Phnom Penh Post
Friday April 22, 1994
By Michael Hayes
T HE most ambitious effort in more than four decades to document the existence of Cambodia's national animal, the Kouprey, has determined, with a high degree of certainty, that the world's rarest bovine does in fact exist in small numbers in remote corners of Mondolkiri province.
More importantly, the Thayer Expedition has documented categorically the existence of other species in signifacent numbers including the gaur, banteng, barking deer, wild pig, Asian wild dog, red headed vulture, whooly-necked stork, red junglefowl and peacock, all of which are rapidly approaching "endangered species" status throughout Asia.

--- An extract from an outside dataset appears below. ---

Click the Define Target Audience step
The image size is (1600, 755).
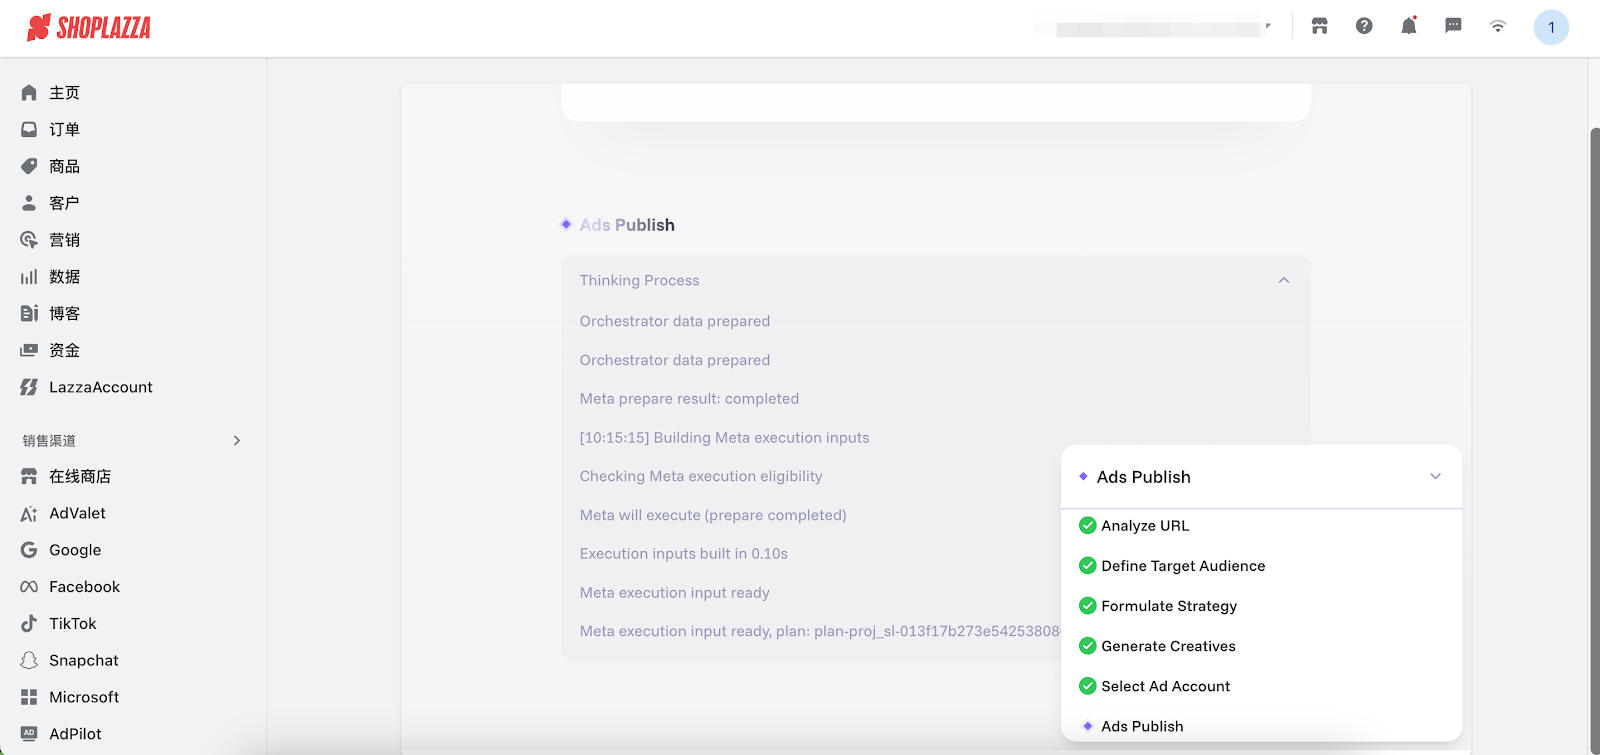tap(1182, 566)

While the Kouprey was not actually sighted by the Thayer expdition, evidence collected from animal tracks and recent sightings indicates that the Kouprey is alive and extremely endangered with perhaps as few as six to 10 animals surviving precariously in virtually unhabited jungle areas in one of the Kingdom's most isolated districts.

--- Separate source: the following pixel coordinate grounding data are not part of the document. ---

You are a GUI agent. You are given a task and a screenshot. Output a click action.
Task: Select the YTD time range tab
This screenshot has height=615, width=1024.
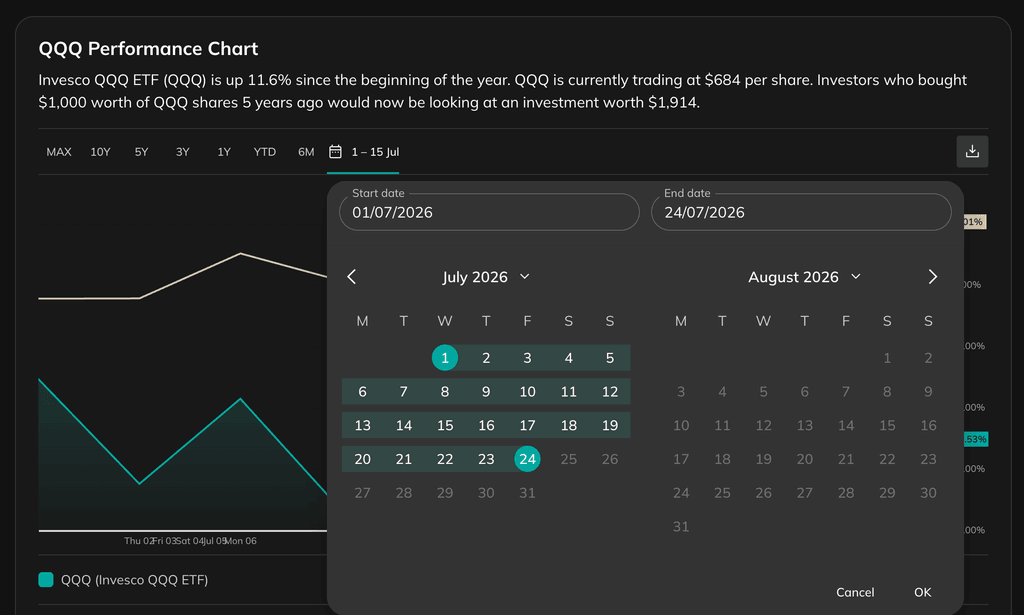click(x=264, y=152)
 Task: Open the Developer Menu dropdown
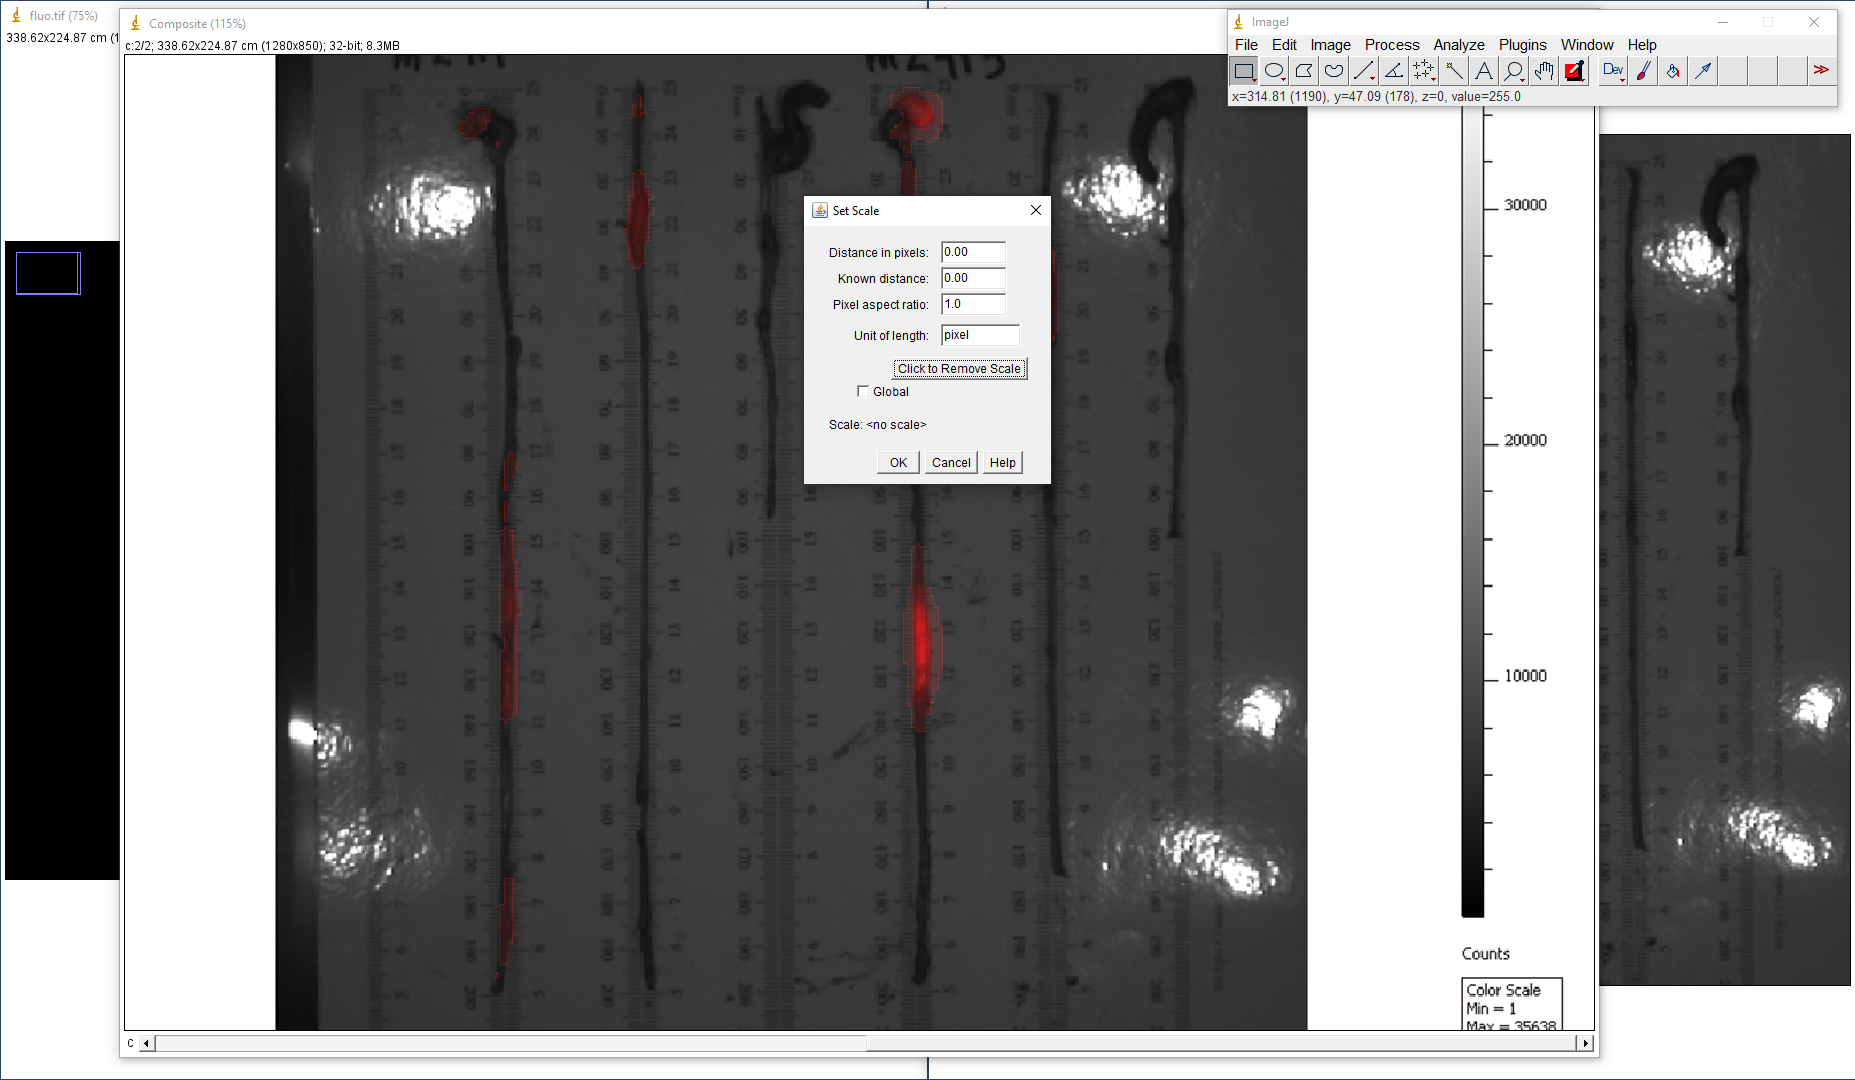point(1612,71)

Based on this new information, the Royal Government has a unique opportunity to act quickly and definitively to safeguard an important national symbol, a step that would not only guarantee the survival of the Kouprey but which in the long run would be of immense benefit to the nation.

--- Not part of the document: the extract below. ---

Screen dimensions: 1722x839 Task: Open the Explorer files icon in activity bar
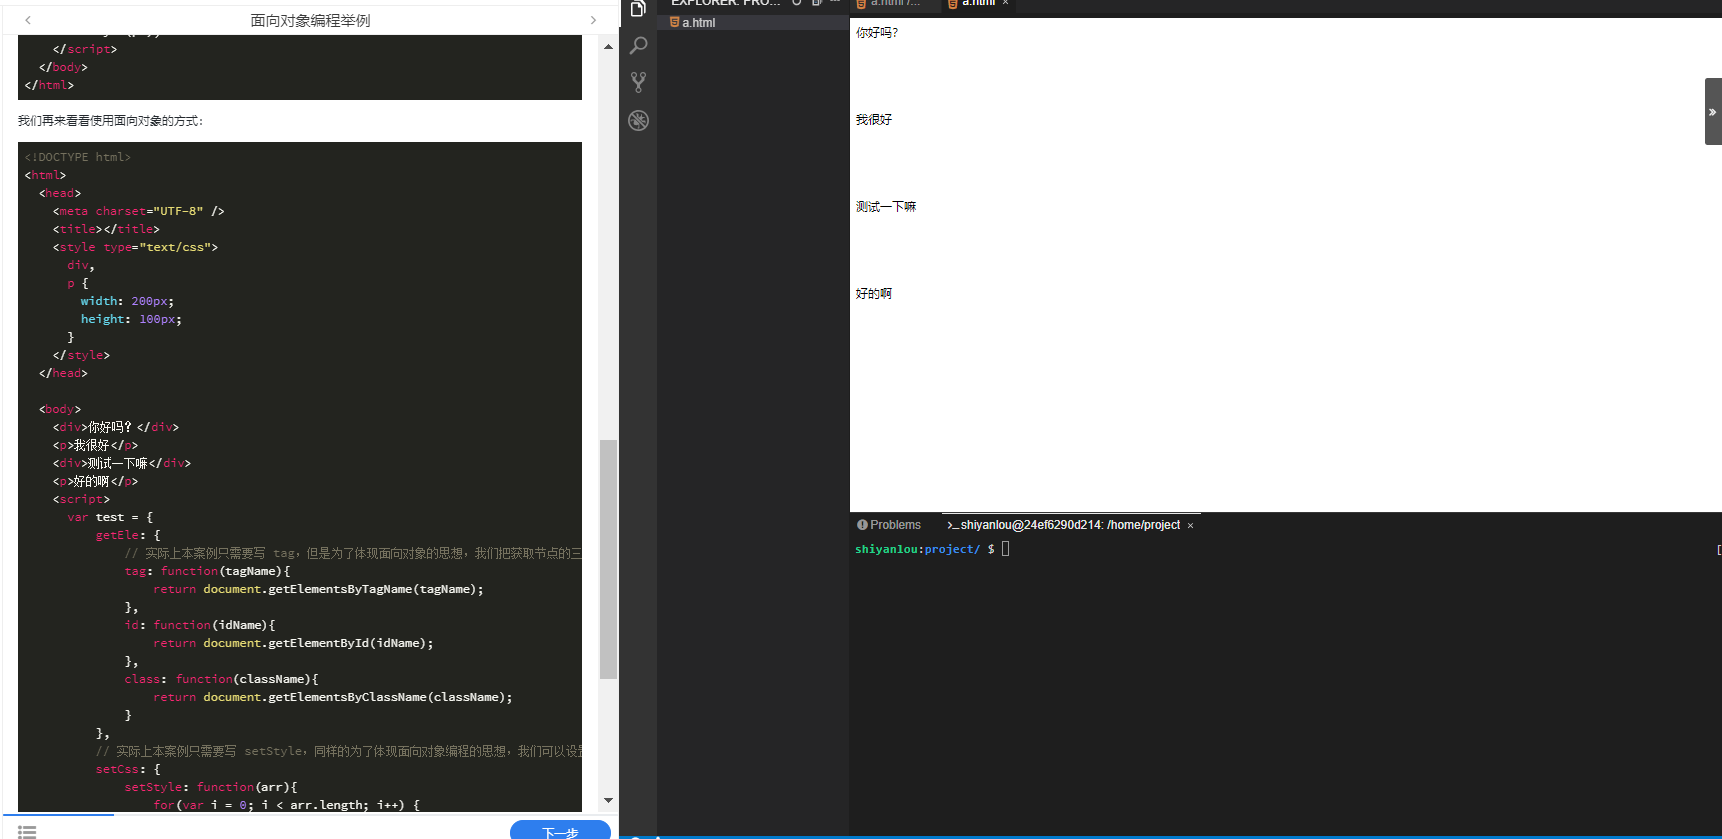(x=638, y=9)
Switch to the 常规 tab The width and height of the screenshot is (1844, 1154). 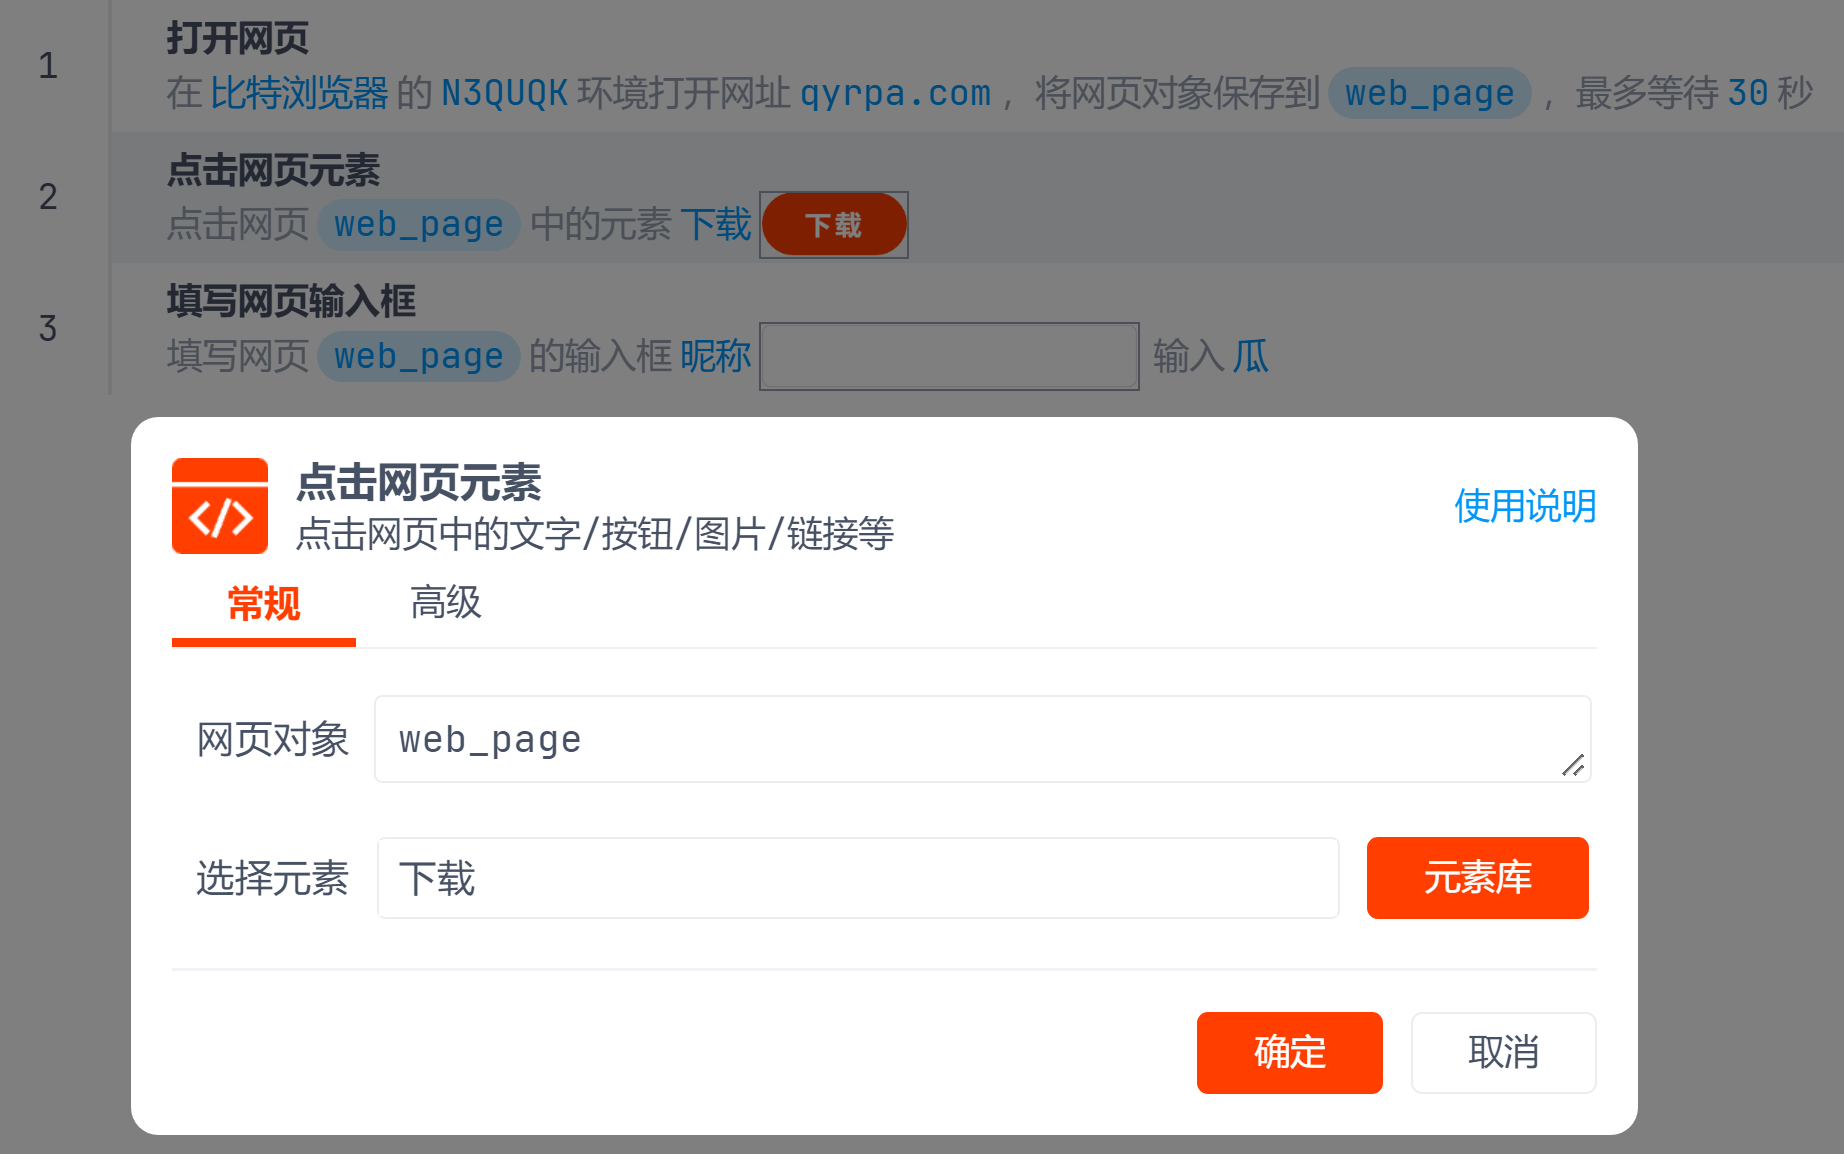pos(264,604)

His Majesty The King, the Royal Government, the recalcitrant Khmer Rouge and all friends of Cambodia must act now to save the Kouprey. To wait even one minute longer would be sheer folly.
To the point, the government needs to declare the northeast corner of Mondolkiri Province as a national reserve or wildlife park and take whatever measures necessary to protect the animals which still exist there .
The animals in Mondolkiri are rapidly vanishing from their shrinking enclaves. However, Cambodia, unlike many other nations in this part of Asia, still retains significant populations of rare species which stand head and shoulders above what exists eleswhere regionally.
The most saleable argument, among many, for safeguarding this wildlife is the long-term potential for engendering revenues as a result of the worldwide intersest in wildlife tourism, of which the Kingdom is still well-placed to take advantage. In a nutshell, people all over the world are willing to spend thousands of dollars to see rare wild animals in their native habitat.
The opportunity for a bold expression of visionary leadership is
waiting to be grasped. The Khmer people will only reap the benefits of such action for centuries to come.
What better reason is there to grab (gently) the cow by the horns? And, more to the point, which Khmer will go down in history as the individual who had the forsight to protect for eternity one of the Kingdom's most treasured national symbols?